> [GIVEN INSTRUCTION] Please quote each of the rows below word for word, leaving out the pictures.

> [PROVIDED INFORMATION]
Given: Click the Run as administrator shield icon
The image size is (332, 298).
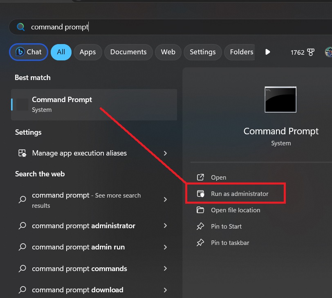Looking at the screenshot, I should (x=200, y=194).
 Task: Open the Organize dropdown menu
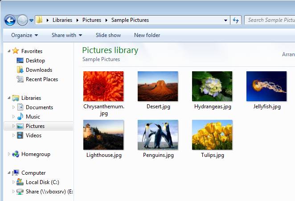click(25, 35)
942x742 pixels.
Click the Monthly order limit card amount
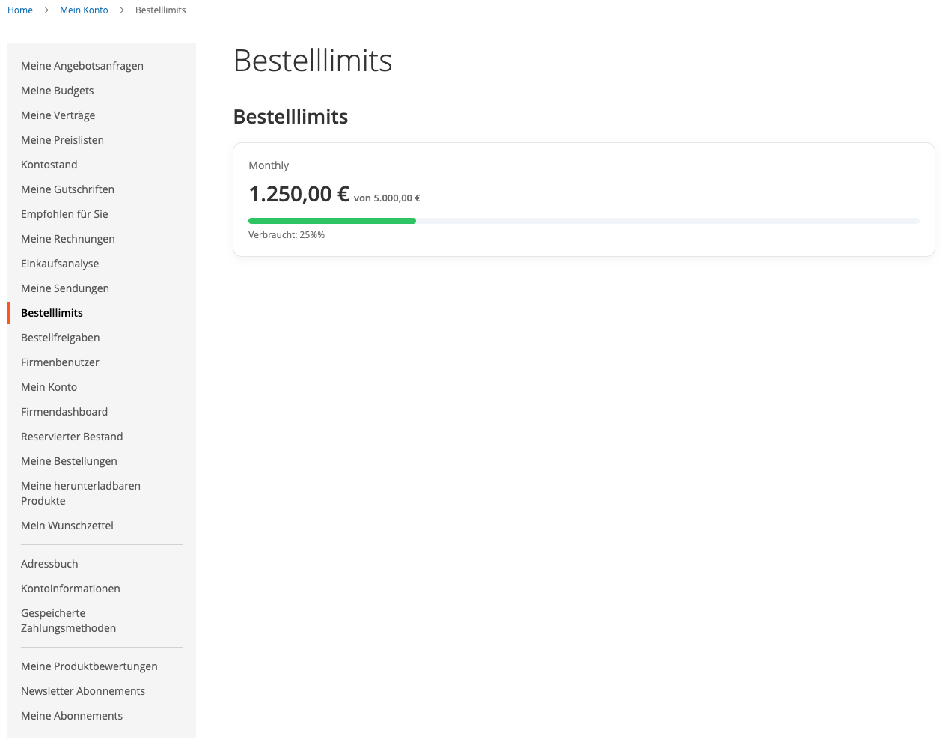299,194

> [CORRECT RESULT]
Given: Click the Run as administrator shield icon
The image size is (332, 298).
Looking at the screenshot, I should (x=200, y=194).
 Task: Open the Organize dropdown menu
click(25, 35)
942x742 pixels.
Click the Monthly order limit card amount
299,194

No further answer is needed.